Daily Reading for March 7 • The Third Sunday in Lent
When we wait, we live simultaneously in the “not yet” and in the present. There are no short-cuts. Sometimes I think of this psalm [Psalm 62] when I choose the wrong line at the supermarket: what promised to be a speedy passage turns out to be slow and tedious as the customers ahead of me fumble for the right change and dispute sales items with the checker, who is usually new on the job and struggling with a malfunctioning scanner. My own small plan for my own small life demands rapid and purposeful movement with no wasted time and energy. But here I am, powerless and immobilized, reading the tabloid headlines that Elvis is not really dead or that a farmer in Illinois has grown a two-hundred-pound zucchini. The here-and-now is all there is: an attempt to move to the head of the line or otherwise short-circuit the process would violate an unwritten but powerful code and bring the collective wrath of my neighbors down upon me. Whatever great or trivial things I might wish to achieve in the next few minutes, right now there is nothing to do but to wait.

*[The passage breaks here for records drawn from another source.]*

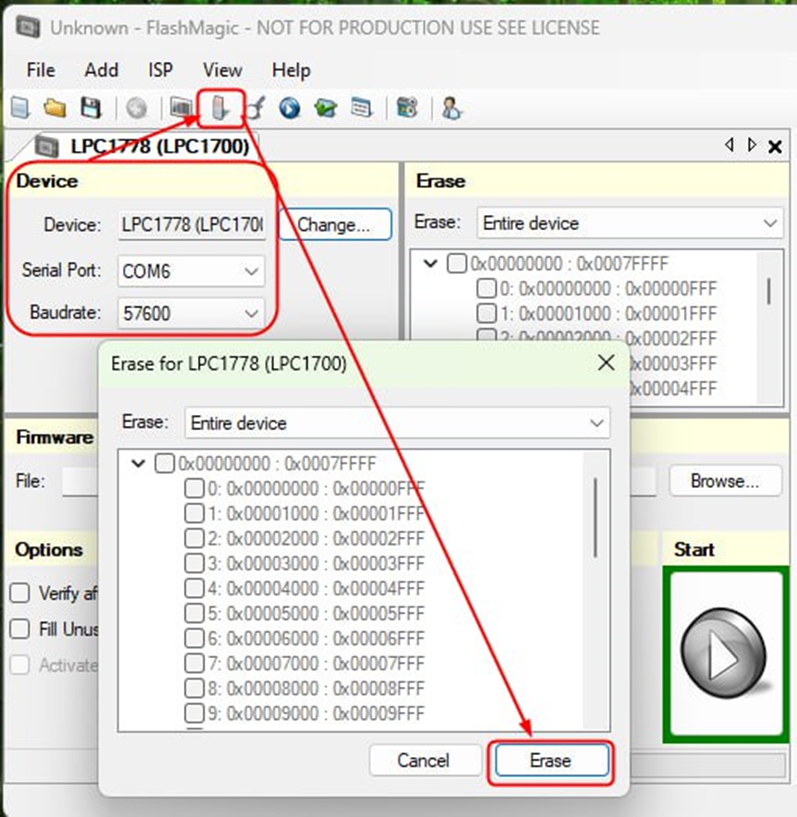Open the ISP menu
The height and width of the screenshot is (817, 797).
(160, 70)
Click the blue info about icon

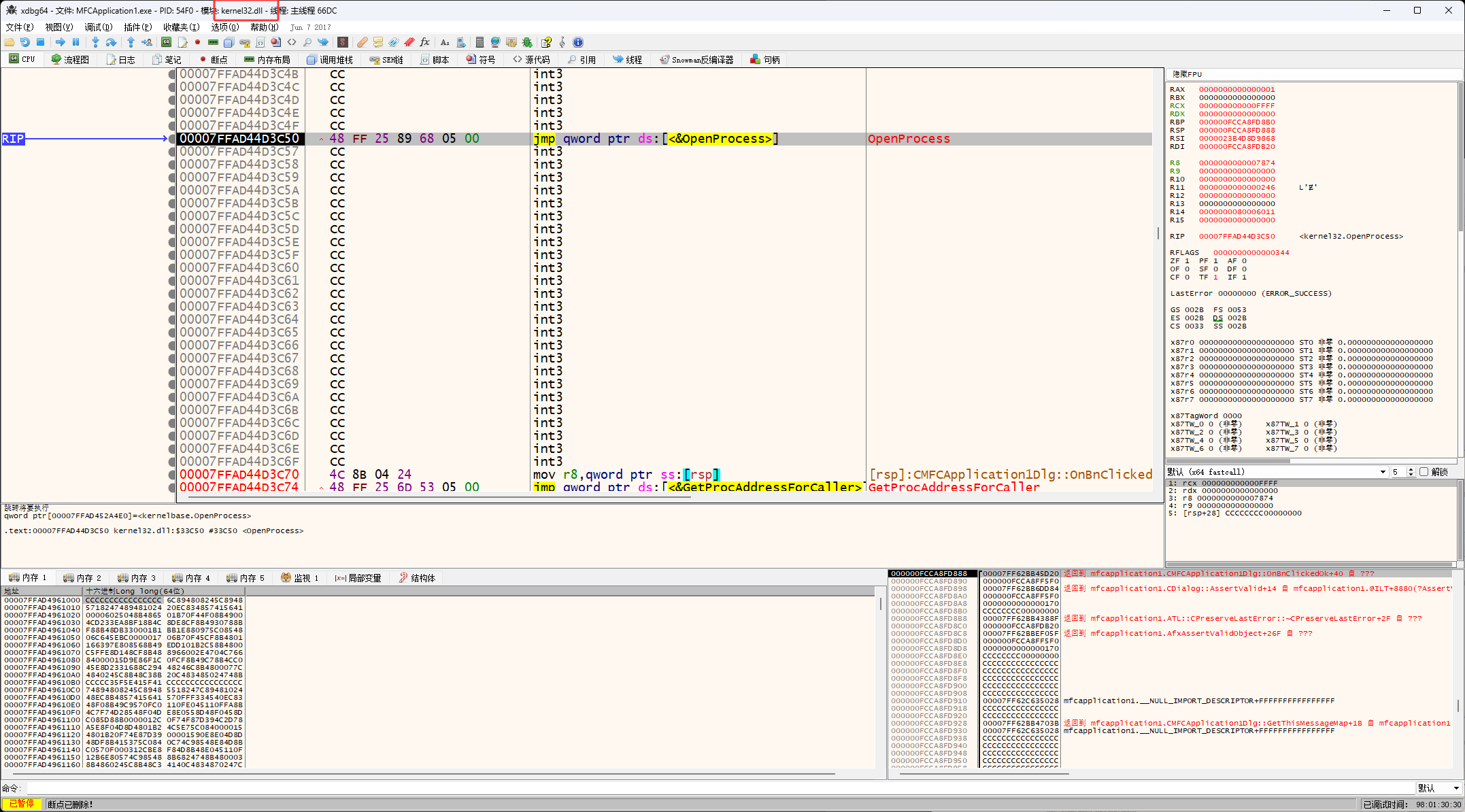coord(578,42)
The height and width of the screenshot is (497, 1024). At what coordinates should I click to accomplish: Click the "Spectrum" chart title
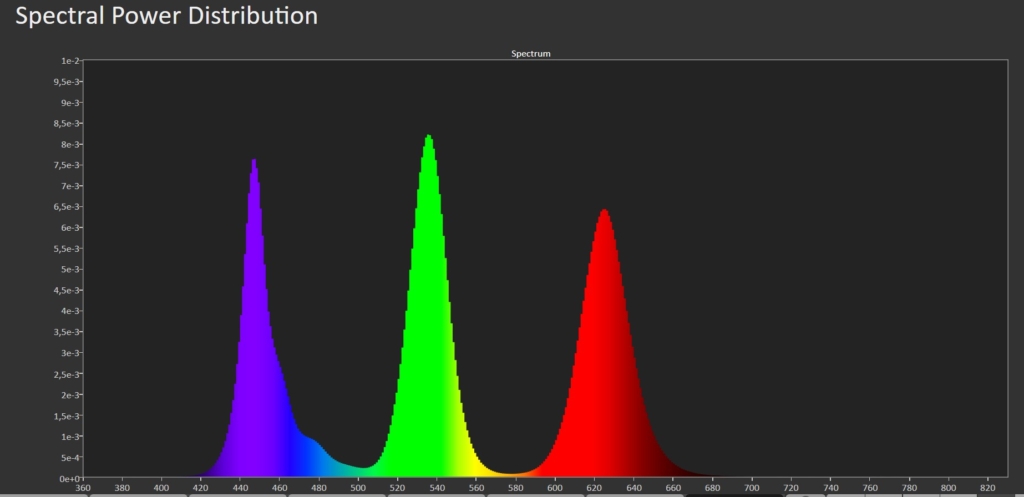[531, 53]
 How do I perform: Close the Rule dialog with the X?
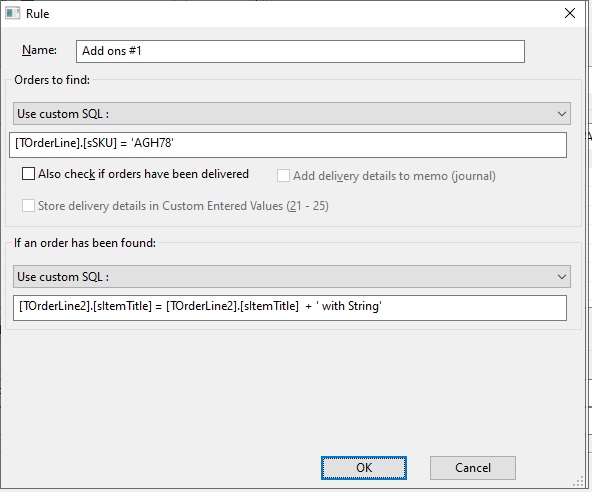[x=569, y=13]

The psalm, like those frustrating moments in the supermarket line, reminds me of my ultimate powerlessness. Unlike the supermarket—or the airport check-in counter or the freeway toll booth—it also reminds me of the ultimate rightness of that powerlessness. This is not casual, purposeless waiting, but waiting for God. God is in charge. To wait upon God is not a fruitless waste of time or a sign of inefficient, ineffective prayer: it is our God-given work, our assigned task. It is the homework assignment that is never quite completed—at least in this life. It is, of course, ironic but very human to speak of “inefficient” prayer. Most of us want our prayer to accomplish something, to count somehow, or at least to be entered on the credit side of God’s ledger. Yet the prayer of waiting is not so much a prayer of accomplishment as one of presence, a prayer of being rather than doing.
From My Soul in Silence Waits: Meditations on Psalm 62 by Margaret Guenther (Cambridge, Mass.: Cowley Publications, 2000).